Work to complete - Retype, exactly and with nothing added, the lines from the one showing "Pick the cyan color swatch" through the final line of the material. Omit pictures.

===============

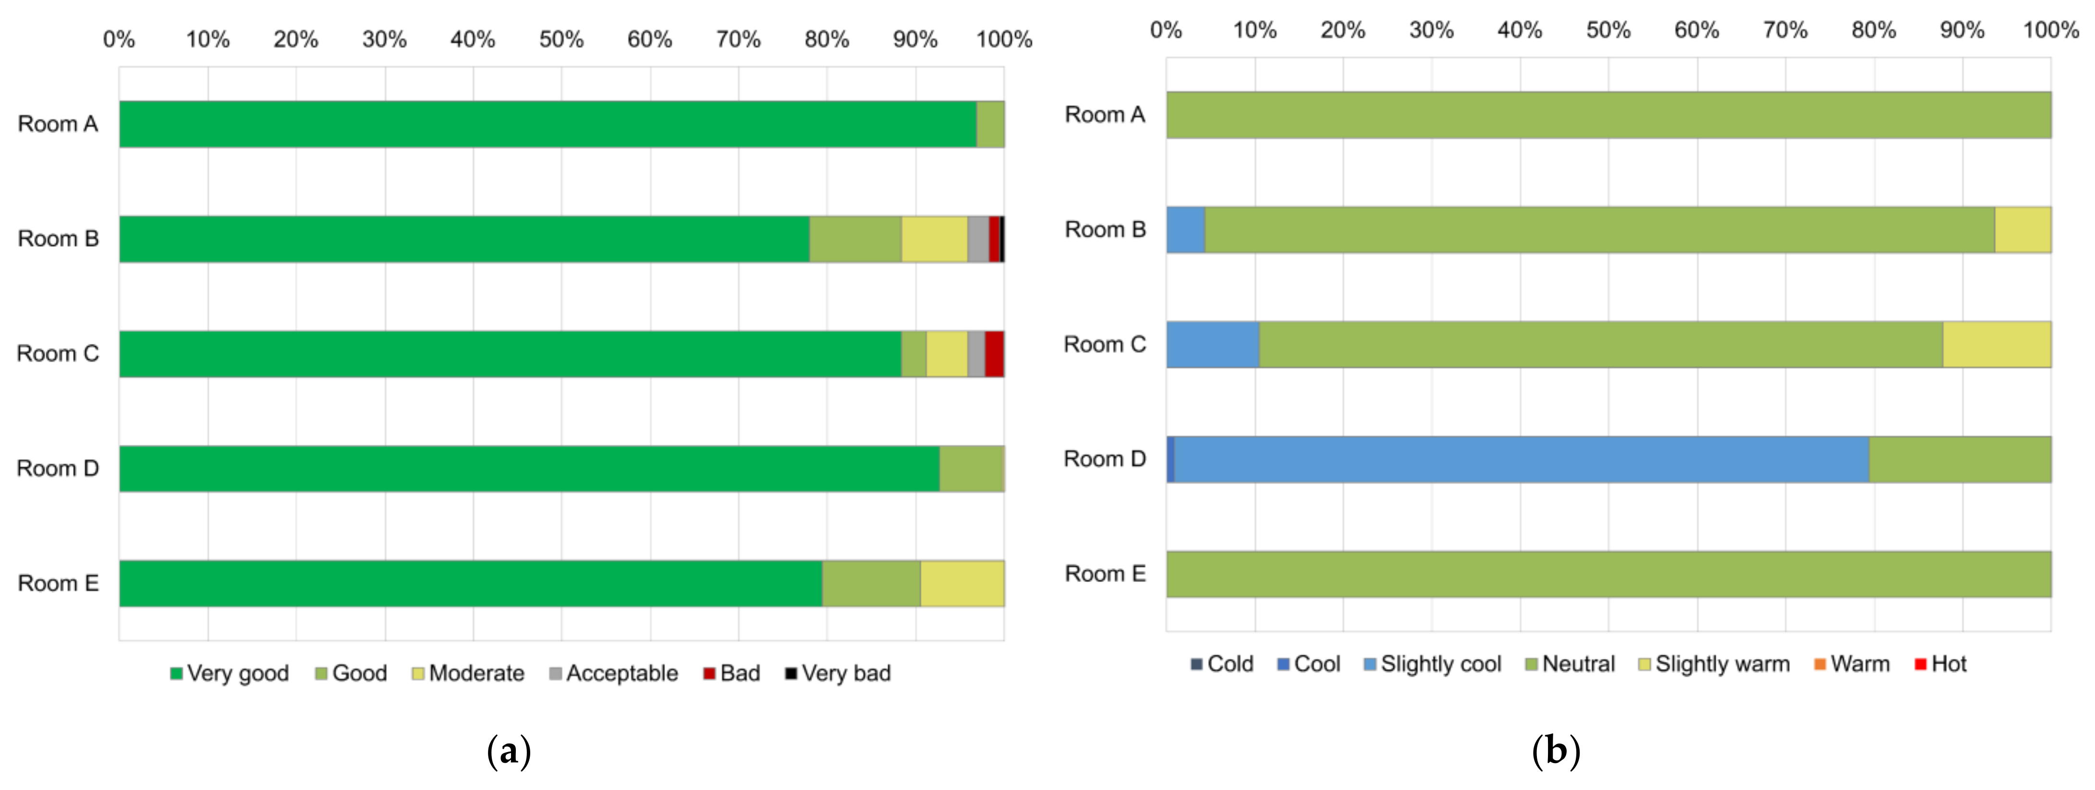Image resolution: width=2095 pixels, height=790 pixels.
Task: Click the 50% axis label in chart (a)
Action: [x=561, y=39]
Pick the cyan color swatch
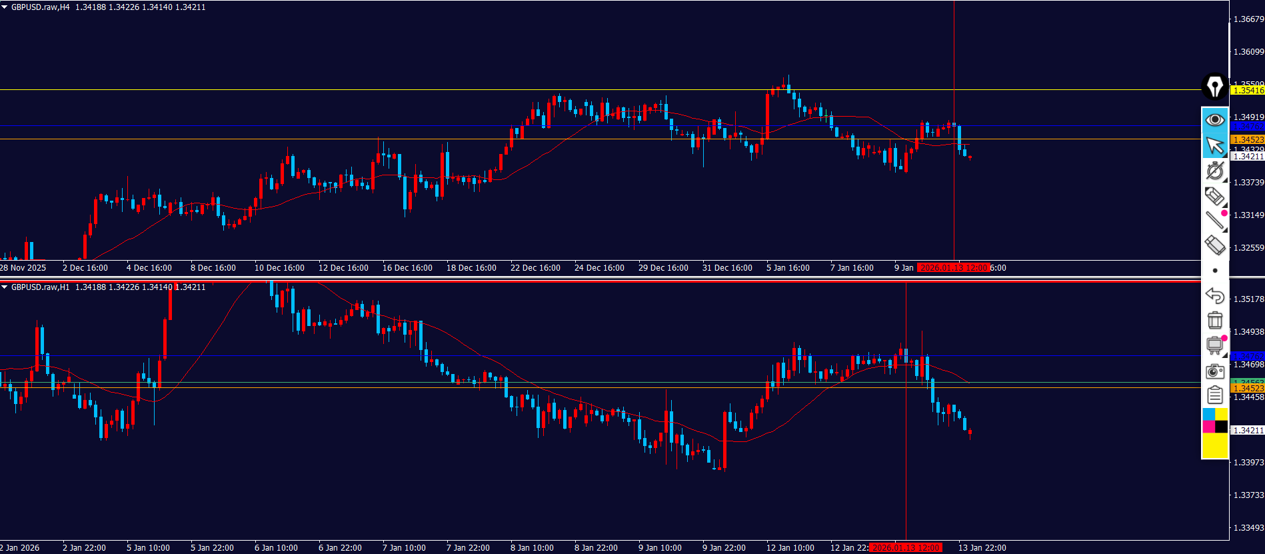The image size is (1265, 554). (1208, 415)

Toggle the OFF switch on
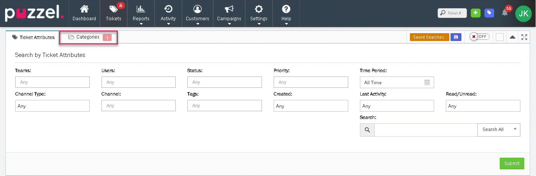[479, 37]
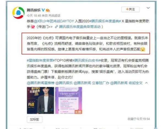Click the membership crown badge icon
Image resolution: width=165 pixels, height=129 pixels.
[48, 10]
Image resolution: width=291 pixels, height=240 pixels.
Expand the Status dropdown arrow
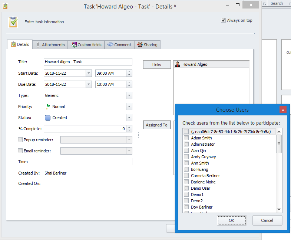click(129, 118)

===============

Answer for this exercise -
Pick the cyan color swatch
The image size is (1265, 554). (1208, 415)

Toggle the OFF switch on
[479, 37]
Click the membership crown badge icon
Image resolution: width=165 pixels, height=129 pixels.
[48, 10]
Image resolution: width=291 pixels, height=240 pixels.
Expand the Status dropdown arrow
click(129, 118)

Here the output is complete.